Beasley’s tweet came in response to a CNN video that presented the “race to space” as a noble endeavor, something that someone like Bezos has wanted to do his entire life.
via David Beasley twitter:
Hey, @RichadBranson, @elonmusk and @JeffBezos, so excited to see you compete on who gets to space first! BUT, I would love to see you TEAM up together to save the 41 million people who are about to starve this year on Earth! It only takes $6 Billion. We can solve this quickly!
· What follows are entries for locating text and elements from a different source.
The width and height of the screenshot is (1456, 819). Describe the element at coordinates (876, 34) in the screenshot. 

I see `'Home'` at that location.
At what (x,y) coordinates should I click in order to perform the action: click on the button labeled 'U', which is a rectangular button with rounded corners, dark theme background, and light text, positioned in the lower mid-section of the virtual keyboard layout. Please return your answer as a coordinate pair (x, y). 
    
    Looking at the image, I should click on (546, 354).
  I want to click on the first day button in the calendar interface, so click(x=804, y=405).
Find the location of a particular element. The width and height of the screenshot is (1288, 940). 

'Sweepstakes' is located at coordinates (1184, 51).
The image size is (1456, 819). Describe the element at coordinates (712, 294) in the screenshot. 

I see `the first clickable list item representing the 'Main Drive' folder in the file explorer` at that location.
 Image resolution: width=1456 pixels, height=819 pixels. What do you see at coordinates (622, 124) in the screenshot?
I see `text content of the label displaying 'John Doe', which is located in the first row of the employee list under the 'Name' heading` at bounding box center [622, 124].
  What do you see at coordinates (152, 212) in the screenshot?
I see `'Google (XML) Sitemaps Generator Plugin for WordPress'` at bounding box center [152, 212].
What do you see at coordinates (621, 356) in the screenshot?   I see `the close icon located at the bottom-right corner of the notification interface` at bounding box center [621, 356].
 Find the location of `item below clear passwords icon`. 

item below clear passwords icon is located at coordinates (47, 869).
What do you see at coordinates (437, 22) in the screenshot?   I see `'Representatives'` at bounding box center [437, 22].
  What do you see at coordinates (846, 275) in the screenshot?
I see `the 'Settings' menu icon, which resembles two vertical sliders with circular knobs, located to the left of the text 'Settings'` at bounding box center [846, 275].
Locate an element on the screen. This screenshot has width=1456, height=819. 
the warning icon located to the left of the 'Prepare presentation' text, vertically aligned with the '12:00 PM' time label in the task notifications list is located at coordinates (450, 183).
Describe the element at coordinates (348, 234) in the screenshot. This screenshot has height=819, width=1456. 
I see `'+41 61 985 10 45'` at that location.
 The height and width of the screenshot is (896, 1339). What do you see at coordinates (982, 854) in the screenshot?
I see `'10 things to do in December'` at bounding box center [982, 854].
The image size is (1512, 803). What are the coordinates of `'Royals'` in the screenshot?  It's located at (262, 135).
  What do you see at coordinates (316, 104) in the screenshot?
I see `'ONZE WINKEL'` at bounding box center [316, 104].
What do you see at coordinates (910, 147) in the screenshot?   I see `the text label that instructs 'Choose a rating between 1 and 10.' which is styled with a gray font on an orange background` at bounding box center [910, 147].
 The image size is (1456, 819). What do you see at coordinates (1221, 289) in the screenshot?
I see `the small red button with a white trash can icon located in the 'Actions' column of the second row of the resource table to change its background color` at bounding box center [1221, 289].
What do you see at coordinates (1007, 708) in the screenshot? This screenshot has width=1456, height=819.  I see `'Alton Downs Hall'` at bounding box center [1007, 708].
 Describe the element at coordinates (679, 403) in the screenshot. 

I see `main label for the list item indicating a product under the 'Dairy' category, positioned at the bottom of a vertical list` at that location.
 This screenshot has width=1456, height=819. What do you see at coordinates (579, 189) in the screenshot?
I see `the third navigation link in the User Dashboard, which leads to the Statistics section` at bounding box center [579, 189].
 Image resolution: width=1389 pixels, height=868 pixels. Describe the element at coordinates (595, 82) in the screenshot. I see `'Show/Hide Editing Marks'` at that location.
He’s even taking his brother with him, CNN reports, and anyone else who wants “the bragging rights” of getting closer to the moon.
Outer space has always enchanted human beings, figuring into cultural and spiritual traditions from the earliest known records. The vast distances between stars, the prospect of slipping past gravity and communing with other life forms — it’s a field of imagination that has inspired the greatest science fiction writers.
But the current “space race” is a perversion of this imaginative potential, critics say.
Already, the Earth’s orbital belt is filled with “space junk,” scraps of broken satellites that regularly collide with one another and rain back down to Earth. If you want a window seat on Blue Origin, Virgin Galactic, and SpaceX, you might want to play the lottery first to get that sort of money.
While these rockets will give people an Instagram-friendly view of Earth, they’re also releasing astronomical amounts of greenhouse gases into the atmosphere. And the long-term goal of commercial space exploration is not to give everyone their own Star Trek experience, but to exploit the mineral deposits of asteroids and planets, exporting the environmentally destructive form of capitalism that has ravaged our own planet.
In the past, societies often looked to the stars for guidance to the problems that plagued human existence. Now, when the solutions to poverty have never been so readily available and the night sky is shrouded with air pollution, space has become the exclusive playground for the uber-wealthy.